_What you will do_
A: In the statement on the banking bill below, list every area the speaker says the bill will affect, as given in the numbered list near the start.
B: Copy out the part of the statement on the banking bill below, from "The proposed bill in" up to and including "to be heavy.".

I wish in my presentation to indicate to you some of the broader aspects of the bill which affect all bankers and also the general public. I will therefore submit the effects of this bill on the following: 1. Federal reserve system.

2. The Treasury of the United States.

3. The member banks.

4. The securities markets.

5. General business.

FEDERAL RESERVE SYSTEM

One of the fundamental principles of the Federal reserve act was the rejection of the European plan of central banking and the adoption of the American policy of regional or local banking. The act did not set up a single central bank, but, instead, 12 banks, and so gave full recognition to the principle of local independence and decentralization.

The proposed bill in various sections (see sec. 12-A, 11, 8 and 12-g), departs from this regional principle by centralizing powers in the Federal Reserve Board and by impairing the autonomy which each of the 12 Federal reserve banks have so far possessed.

THE TREASURY OF THE UNITED STATES

The Federal reserve act wisely provided that the reserve system should act as fiscal agent for the Government, and should facilitate the marketing of United States obligations. In the coming years the volume of such Federal financing is bound to be heavy.

The proposed bill would seriously interfere with such Treasury financing, by checking the ready marketing of United States issues. In section 11 the proposed bill places a penalty on the holding of such securities by member banks which are the most important buyers of United States bonds.

MEMBER BANKS

We, as bankers, fully realize that our business is quasi public in nature and therefore Government supervision is necessary. For this reason, Congress in the past has developed the national bank act and the Federal reserve act, with its numerous amendments, but all this legislation has accepted the fundamental principle that final responsibility for bank management and bank policy rests with the individual banker himself.

The proposed bill transfers some of this responsibility to the Federal Reserve Board at Washington. We are of the opinion that such banking powers were not intended, under the Federal reserve act, to be conferred on the Federal Reserve Board, but that the board was intended to be an organization to exercise supervisory powers and not to control banking operations.

SECURITIES MARKET

There have been four outstanding national movements inaugurated by a nonpartisan movement which were intended to arrest the progress of extreme deflation and to stabilize conditions. We refer to the organization of the National Credit Corporation and the citizens' reconstruction organization. Also the passage by Congress of the Reconstruction Finance Corporation bill, and the GlassSteagall bill. We are fearful that the proposed bill will, to a large extent, nullify these efforts by causing a further liquidation of securities which would decrease their market value at a time when the owners are not able to withstand further losses.

_Data supplied_
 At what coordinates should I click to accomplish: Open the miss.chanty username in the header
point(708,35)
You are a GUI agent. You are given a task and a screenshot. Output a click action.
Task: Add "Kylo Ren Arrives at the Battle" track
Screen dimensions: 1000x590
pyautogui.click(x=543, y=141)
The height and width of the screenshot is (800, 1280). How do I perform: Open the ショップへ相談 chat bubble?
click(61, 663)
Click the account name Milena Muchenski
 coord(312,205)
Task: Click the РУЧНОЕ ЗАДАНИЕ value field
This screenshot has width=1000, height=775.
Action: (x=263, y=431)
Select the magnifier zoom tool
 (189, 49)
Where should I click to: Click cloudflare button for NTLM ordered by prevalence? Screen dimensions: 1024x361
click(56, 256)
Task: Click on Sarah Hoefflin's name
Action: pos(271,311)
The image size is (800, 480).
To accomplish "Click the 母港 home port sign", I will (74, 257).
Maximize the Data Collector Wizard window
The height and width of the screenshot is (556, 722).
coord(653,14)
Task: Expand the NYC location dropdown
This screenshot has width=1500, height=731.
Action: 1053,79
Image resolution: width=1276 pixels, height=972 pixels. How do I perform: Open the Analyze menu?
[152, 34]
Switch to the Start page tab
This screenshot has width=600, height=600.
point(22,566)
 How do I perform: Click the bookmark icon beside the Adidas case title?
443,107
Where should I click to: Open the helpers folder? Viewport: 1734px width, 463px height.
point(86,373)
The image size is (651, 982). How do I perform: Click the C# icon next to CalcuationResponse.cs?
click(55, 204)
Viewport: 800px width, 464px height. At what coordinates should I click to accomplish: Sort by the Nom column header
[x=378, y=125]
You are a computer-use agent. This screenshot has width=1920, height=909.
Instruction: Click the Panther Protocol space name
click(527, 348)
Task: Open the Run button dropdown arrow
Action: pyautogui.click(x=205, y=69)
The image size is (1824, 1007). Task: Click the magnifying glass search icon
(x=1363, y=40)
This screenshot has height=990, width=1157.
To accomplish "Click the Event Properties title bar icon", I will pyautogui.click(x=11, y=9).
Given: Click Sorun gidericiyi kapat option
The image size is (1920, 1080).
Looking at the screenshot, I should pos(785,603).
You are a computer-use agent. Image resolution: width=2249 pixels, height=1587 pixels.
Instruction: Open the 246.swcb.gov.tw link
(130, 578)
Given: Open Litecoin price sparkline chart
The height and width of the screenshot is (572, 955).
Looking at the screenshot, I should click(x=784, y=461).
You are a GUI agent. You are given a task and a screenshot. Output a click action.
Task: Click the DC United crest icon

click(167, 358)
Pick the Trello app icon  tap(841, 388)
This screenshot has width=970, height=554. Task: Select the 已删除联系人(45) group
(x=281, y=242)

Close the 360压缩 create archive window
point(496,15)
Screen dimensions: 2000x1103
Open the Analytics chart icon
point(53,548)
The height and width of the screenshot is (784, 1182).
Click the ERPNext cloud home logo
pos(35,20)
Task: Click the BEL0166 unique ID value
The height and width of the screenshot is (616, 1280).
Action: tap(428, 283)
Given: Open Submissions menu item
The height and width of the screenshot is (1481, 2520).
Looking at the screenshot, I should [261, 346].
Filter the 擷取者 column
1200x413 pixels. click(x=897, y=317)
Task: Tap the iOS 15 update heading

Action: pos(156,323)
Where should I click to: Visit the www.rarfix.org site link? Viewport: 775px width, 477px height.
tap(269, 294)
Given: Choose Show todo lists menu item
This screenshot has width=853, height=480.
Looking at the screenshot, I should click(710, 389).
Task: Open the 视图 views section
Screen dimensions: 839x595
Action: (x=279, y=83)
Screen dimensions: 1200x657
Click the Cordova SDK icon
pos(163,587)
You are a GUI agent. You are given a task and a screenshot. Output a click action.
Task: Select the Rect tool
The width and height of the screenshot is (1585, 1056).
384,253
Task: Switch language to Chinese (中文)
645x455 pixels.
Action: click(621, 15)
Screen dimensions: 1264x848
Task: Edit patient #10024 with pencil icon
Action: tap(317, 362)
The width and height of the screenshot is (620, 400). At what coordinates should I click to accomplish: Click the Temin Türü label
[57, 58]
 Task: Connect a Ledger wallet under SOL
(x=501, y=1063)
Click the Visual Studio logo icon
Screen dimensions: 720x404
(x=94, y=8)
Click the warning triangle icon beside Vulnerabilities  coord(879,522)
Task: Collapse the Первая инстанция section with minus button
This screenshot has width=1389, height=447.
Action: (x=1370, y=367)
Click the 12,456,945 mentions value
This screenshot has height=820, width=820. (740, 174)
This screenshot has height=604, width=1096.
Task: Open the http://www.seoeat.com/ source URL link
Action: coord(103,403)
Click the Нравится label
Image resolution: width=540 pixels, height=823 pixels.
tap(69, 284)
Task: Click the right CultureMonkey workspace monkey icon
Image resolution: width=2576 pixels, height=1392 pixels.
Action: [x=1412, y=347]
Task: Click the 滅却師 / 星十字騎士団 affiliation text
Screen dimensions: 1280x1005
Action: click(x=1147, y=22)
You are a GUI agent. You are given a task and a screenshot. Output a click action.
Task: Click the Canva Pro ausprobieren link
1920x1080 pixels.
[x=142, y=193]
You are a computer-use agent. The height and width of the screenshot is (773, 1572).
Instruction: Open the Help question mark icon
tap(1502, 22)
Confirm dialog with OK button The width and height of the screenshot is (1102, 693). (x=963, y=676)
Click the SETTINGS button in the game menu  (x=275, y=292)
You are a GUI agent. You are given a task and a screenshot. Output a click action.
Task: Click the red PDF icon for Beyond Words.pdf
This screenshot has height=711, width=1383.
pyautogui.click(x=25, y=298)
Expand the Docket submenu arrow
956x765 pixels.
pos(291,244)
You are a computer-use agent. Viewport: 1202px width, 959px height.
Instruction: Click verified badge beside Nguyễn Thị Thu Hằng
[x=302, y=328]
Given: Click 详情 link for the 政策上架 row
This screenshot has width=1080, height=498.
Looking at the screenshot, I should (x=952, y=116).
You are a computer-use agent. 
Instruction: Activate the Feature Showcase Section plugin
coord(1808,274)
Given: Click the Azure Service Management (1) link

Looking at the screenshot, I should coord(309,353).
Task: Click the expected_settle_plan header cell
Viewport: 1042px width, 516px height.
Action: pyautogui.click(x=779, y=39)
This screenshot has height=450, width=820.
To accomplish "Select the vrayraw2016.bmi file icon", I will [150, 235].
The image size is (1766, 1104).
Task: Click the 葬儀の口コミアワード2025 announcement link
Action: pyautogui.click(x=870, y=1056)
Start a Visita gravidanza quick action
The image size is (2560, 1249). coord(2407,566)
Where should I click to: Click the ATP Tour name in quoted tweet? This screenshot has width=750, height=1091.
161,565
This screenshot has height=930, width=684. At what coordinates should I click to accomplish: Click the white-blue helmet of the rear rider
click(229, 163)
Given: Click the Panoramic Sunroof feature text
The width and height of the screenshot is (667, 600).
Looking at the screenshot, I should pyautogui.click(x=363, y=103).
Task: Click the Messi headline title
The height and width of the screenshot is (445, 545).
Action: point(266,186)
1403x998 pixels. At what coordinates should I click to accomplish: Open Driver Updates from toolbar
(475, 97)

_Task solutions_
A:
1. Federal reserve system
2. The Treasury of the United States
3. The member banks
4. The securities markets
5. General business

B:
The proposed bill in various sections (see sec. 12-A, 11, 8 and 12-g), departs from this regional principle by centralizing powers in the Federal Reserve Board and by impairing the autonomy which each of the 12 Federal reserve banks have so far possessed.

THE TREASURY OF THE UNITED STATES

The Federal reserve act wisely provided that the reserve system should act as fiscal agent for the Government, and should facilitate the marketing of United States obligations. In the coming years the volume of such Federal financing is bound to be heavy.